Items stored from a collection
"""

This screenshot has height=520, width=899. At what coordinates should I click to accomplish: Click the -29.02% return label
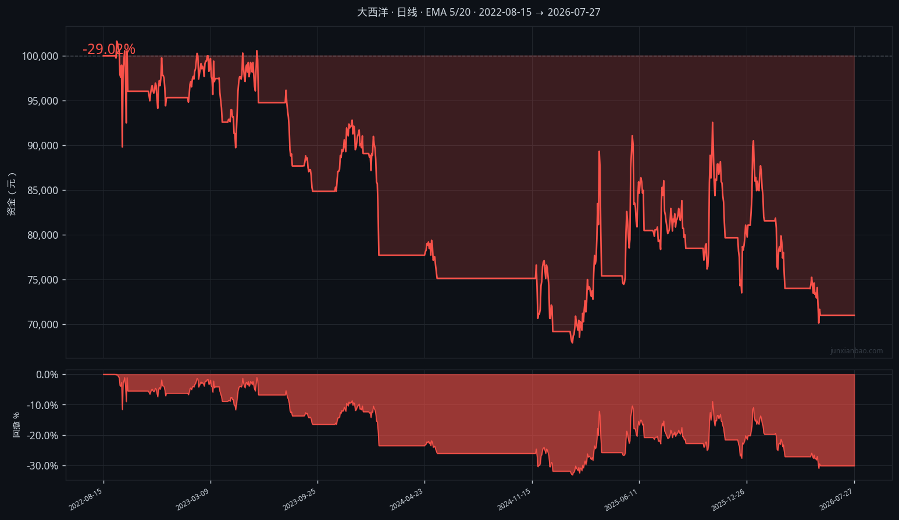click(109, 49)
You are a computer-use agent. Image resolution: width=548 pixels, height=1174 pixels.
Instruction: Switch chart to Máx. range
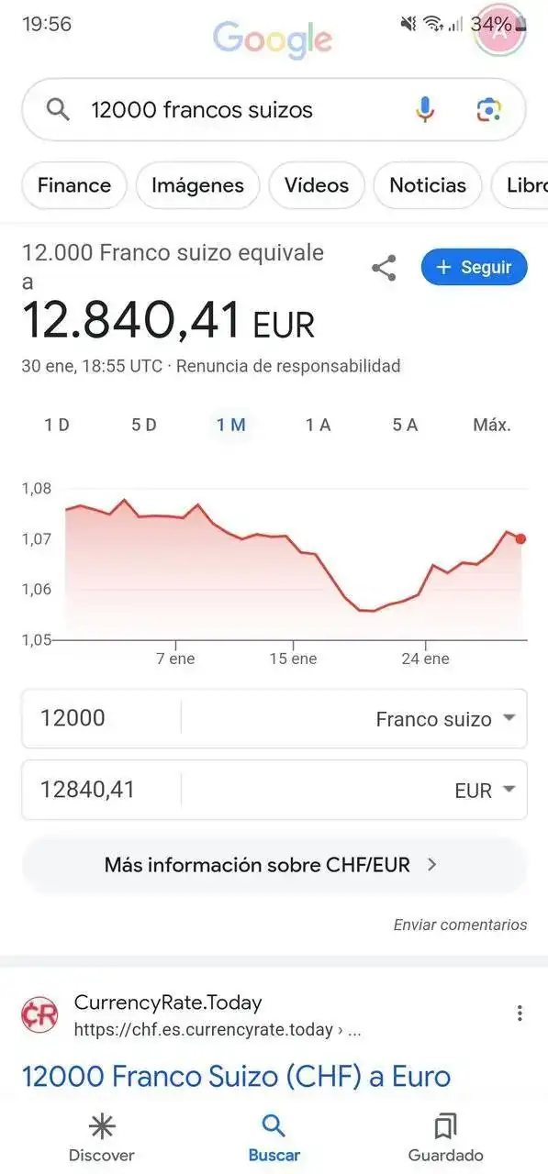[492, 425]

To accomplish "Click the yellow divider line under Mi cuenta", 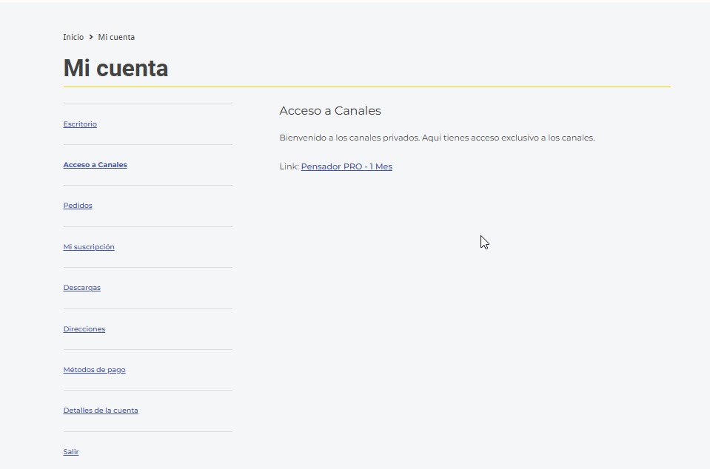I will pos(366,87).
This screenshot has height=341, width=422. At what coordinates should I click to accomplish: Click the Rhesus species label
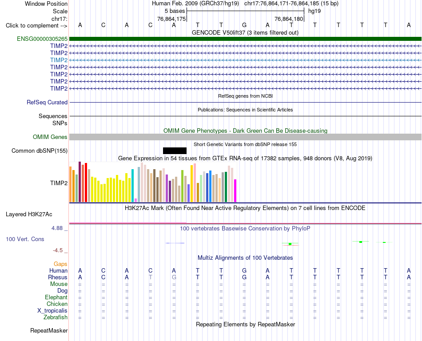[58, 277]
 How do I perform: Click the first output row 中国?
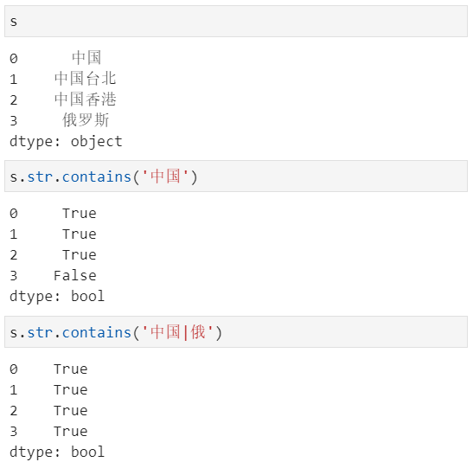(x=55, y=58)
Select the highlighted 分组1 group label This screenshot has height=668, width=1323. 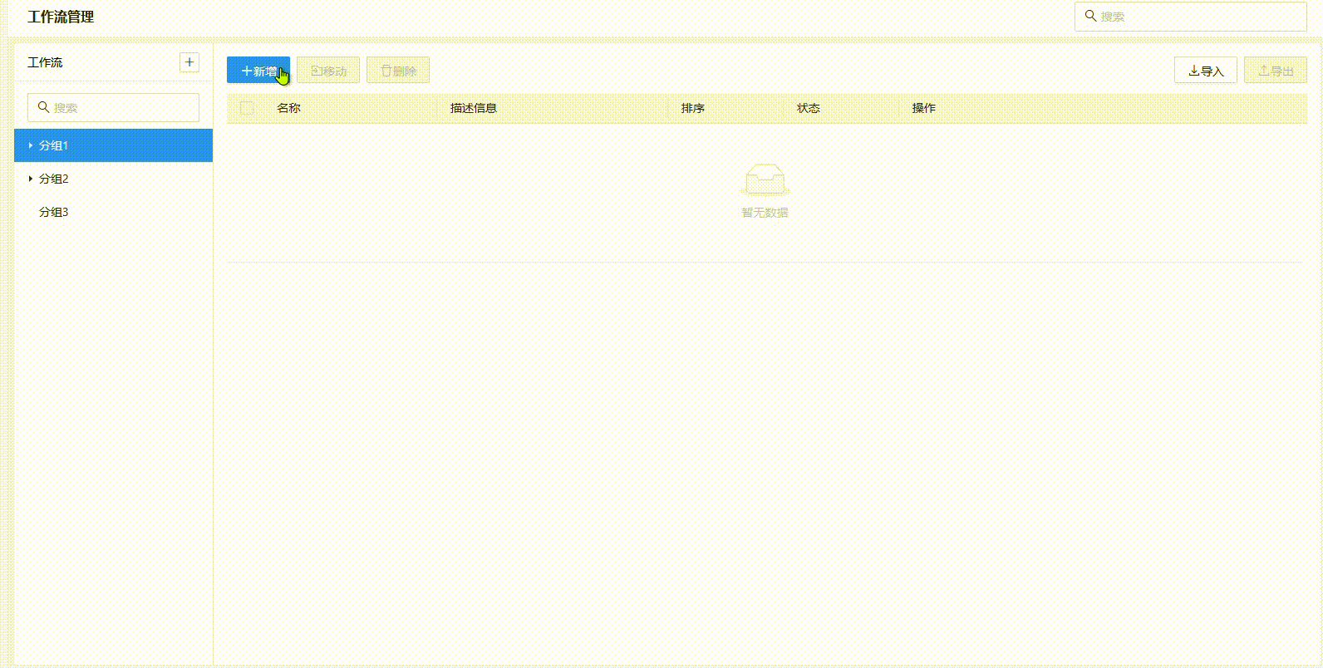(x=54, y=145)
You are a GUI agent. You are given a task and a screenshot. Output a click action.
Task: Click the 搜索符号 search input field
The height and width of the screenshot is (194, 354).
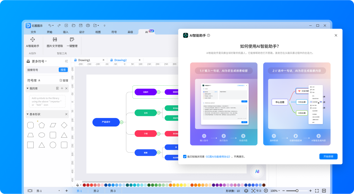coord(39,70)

"""

Copy out word for word the part of the data that opens with the line containing "You are a GUI" and runs through the end of the data. Leave the pictures out of your copy.

You are a GUI agent. You are given a task and a screenshot. Output a click action.
Task: Click the 搜索符号 search input field
The height and width of the screenshot is (194, 354).
coord(39,70)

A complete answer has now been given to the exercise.